26 The first and third defendants were entitled to some little time to try to estimate the ambit of the case they have to meet. Moreover, the relevance of delay to applications for security for costs is usually that, during the period of delay, the plaintiff would have spent money on the litigation which will be wasted if the proceedings are brought to an end because security cannot be provided. No such claim was advanced by the plaintiff in this case. The plaintiff acknowledged that it could not point to prejudice arising from delay. To show prejudice it generally must appear that not only will the plaintiff be unable to provide the required security from its own resources, so that costs incurred during the period of delay would have been wasted, but also that those standing behind the plaintiff who could be expected to benefit from the litigation are unable to provide the required security (Rhema Ventures Pty Ltd v Stenders [1993] 2 Qd R 326 at 333; Rickard Constructions Pty Ltd v Allianz Australia Insurance [2002] NSWSC 1162 at [17]-[18]). I will deal with these points further later in these reasons, but it does not appear that any such prejudice could be established. I do not accept that delay is a reason for refusing the security sought.

Bona Fides and Strength of the Plaintiff’s Claim

27 The second ground relied on was that the claim was made bona fide and that the plaintiff's claim is apparently strong. I accept that the plaintiff's claim is brought in good faith. I accept it may have merit. I accept also that the liquidator is in a difficult position in having to try to piece together, from company records which may be inadequate, what happened in relation to the transfer of the company's assets. It appears to be undisputed that assets were transferred to the third defendant, and that the first defendant is a director of that company, or was at the time at which this was done. However, whether the first defendant was a director of the plaintiff at that time is a matter of contest.

**PROVIDED DATA:**

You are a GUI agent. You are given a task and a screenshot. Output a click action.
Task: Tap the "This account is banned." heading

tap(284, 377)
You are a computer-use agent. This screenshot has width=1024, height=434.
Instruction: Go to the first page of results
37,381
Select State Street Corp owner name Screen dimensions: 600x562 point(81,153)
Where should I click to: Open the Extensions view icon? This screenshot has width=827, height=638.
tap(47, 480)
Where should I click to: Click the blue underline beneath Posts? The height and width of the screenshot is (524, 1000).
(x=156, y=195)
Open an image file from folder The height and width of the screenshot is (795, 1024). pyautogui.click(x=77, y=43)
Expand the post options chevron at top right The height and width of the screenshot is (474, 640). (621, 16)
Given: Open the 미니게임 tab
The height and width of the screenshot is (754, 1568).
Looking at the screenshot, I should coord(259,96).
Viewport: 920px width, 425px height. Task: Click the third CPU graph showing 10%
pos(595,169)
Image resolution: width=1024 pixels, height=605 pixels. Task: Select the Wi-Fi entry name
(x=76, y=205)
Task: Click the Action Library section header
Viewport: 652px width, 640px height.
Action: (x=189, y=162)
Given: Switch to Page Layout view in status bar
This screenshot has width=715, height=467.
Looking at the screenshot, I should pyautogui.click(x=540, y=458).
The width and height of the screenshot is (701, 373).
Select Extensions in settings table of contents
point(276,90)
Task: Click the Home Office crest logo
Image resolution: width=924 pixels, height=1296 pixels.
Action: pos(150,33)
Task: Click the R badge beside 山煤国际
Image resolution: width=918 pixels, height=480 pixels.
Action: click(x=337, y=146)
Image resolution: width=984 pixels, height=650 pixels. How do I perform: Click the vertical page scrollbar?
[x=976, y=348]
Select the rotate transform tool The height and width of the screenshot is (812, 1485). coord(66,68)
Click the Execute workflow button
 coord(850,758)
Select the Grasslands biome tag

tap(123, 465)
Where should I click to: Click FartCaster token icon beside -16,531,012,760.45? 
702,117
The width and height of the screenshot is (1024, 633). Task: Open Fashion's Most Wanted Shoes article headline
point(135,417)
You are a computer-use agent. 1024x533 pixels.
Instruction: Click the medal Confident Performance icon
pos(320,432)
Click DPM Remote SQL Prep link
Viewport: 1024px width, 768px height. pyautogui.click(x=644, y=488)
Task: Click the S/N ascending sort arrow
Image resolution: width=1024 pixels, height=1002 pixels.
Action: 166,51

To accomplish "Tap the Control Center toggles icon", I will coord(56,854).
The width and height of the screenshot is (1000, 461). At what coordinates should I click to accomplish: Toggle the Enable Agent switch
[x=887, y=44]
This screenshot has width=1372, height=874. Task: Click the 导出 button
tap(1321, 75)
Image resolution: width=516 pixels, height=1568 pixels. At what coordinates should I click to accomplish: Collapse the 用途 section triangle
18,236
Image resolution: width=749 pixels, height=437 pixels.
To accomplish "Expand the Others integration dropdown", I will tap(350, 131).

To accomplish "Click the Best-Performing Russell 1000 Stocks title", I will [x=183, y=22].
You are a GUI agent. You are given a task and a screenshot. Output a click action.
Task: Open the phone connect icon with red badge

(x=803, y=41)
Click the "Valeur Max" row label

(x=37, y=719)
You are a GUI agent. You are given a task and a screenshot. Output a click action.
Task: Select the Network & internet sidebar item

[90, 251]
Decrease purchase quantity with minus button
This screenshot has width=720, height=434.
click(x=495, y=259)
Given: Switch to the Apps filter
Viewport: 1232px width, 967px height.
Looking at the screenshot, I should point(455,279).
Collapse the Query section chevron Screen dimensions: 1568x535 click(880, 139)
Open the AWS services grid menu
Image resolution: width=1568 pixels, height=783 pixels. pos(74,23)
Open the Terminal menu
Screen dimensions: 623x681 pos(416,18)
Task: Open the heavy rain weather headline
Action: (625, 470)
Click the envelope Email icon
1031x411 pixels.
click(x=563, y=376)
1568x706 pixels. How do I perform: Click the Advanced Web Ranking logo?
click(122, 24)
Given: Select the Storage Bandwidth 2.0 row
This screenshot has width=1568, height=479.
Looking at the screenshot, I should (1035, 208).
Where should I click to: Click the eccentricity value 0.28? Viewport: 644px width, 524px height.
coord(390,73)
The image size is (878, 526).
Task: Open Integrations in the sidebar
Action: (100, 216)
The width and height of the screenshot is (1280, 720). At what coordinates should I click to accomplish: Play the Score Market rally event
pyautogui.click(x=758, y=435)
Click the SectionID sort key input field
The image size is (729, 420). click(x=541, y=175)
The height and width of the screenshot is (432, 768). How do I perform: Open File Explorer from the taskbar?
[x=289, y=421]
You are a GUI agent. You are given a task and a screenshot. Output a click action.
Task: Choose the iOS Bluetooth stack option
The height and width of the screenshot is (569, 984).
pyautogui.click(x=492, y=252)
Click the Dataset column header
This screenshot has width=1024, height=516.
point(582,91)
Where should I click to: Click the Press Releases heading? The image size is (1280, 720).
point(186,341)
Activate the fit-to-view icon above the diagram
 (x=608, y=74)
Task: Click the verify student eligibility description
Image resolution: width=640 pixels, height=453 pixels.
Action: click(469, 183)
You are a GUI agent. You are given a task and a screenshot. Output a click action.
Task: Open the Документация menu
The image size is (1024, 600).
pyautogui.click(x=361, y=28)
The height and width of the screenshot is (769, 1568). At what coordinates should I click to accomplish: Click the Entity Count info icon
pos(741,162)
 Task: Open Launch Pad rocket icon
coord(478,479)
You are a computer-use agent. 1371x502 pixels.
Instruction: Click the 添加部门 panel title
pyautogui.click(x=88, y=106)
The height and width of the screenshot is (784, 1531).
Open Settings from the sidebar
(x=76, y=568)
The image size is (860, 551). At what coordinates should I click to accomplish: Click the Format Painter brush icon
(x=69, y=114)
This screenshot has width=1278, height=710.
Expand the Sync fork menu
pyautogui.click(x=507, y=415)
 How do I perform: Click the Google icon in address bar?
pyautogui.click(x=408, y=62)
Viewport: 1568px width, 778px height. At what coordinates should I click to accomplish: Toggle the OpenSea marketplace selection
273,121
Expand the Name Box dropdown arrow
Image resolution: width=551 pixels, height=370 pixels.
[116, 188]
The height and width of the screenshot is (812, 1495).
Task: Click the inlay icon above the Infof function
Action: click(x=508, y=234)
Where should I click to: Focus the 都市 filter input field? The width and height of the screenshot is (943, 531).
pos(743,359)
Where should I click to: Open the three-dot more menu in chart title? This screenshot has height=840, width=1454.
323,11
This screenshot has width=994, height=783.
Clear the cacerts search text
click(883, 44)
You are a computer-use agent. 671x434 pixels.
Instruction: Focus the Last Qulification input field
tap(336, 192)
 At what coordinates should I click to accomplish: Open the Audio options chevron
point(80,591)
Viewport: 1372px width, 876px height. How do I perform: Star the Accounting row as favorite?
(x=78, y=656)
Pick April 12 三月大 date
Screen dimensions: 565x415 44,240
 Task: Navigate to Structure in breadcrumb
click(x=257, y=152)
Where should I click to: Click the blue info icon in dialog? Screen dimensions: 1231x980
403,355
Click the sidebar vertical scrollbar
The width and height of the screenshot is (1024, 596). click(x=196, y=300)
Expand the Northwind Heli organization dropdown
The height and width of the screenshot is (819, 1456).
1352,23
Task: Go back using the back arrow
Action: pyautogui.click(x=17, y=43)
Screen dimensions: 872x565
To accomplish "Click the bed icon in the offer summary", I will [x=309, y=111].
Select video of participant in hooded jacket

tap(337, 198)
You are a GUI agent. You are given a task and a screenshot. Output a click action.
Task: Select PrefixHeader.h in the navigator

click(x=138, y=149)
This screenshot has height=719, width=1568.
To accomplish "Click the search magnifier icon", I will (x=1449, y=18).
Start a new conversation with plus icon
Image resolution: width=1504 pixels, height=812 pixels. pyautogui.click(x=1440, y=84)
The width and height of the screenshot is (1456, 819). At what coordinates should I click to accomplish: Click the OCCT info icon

**SHORT TASK A:**
Answer these from the security-for-costs passage:
(i) What did the plaintiff acknowledge it could not point to?
(ii) To which defendant does it appear undisputed that assets were transferred?
(iii) Regarding the first defendant, what is a matter of contest?
**SHORT TASK B:** Please switch "Grasslands" to "Tundra" in the rows between the lines holding "You are a computer-use agent. This" and "pos(320,432)", inclusive. Return only those lines, with nothing else altered.
The court passage and the rows were taken from unrelated sources.

**EXERCISE ANSWER A:**
(i) Prejudice arising from delay.
(ii) The third defendant.
(iii) Whether the first defendant was a director of the plaintiff at the time the assets were transferred.

**EXERCISE ANSWER B:**
You are a computer-use agent. This screenshot has width=1024, height=434.
Instruction: Go to the first page of results
37,381
Select State Street Corp owner name Screen dimensions: 600x562 point(81,153)
Where should I click to: Open the Extensions view icon? This screenshot has width=827, height=638.
tap(47, 480)
Where should I click to: Click the blue underline beneath Posts? The height and width of the screenshot is (524, 1000).
(x=156, y=195)
Open an image file from folder The height and width of the screenshot is (795, 1024). pyautogui.click(x=77, y=43)
Expand the post options chevron at top right The height and width of the screenshot is (474, 640). (621, 16)
Given: Open the 미니게임 tab
The height and width of the screenshot is (754, 1568).
Looking at the screenshot, I should coord(259,96).
Viewport: 920px width, 425px height. Task: Click the third CPU graph showing 10%
pos(595,169)
Image resolution: width=1024 pixels, height=605 pixels. Task: Select the Wi-Fi entry name
(x=76, y=205)
Task: Click the Action Library section header
Viewport: 652px width, 640px height.
Action: (x=189, y=162)
Given: Switch to Page Layout view in status bar
This screenshot has width=715, height=467.
Looking at the screenshot, I should pyautogui.click(x=540, y=458).
The width and height of the screenshot is (701, 373).
Select Extensions in settings table of contents
point(276,90)
Task: Click the Home Office crest logo
Image resolution: width=924 pixels, height=1296 pixels.
Action: pos(150,33)
Task: Click the R badge beside 山煤国际
Image resolution: width=918 pixels, height=480 pixels.
Action: click(x=337, y=146)
Image resolution: width=984 pixels, height=650 pixels. How do I perform: Click the vertical page scrollbar?
[x=976, y=348]
Select the rotate transform tool The height and width of the screenshot is (812, 1485). coord(66,68)
Click the Execute workflow button
 coord(850,758)
Select the Tundra biome tag

tap(123, 465)
Where should I click to: Click FartCaster token icon beside -16,531,012,760.45? 
702,117
The width and height of the screenshot is (1024, 633). Task: Open Fashion's Most Wanted Shoes article headline
point(135,417)
You are a computer-use agent. 1024x533 pixels.
Instruction: Click the medal Confident Performance icon
pos(320,432)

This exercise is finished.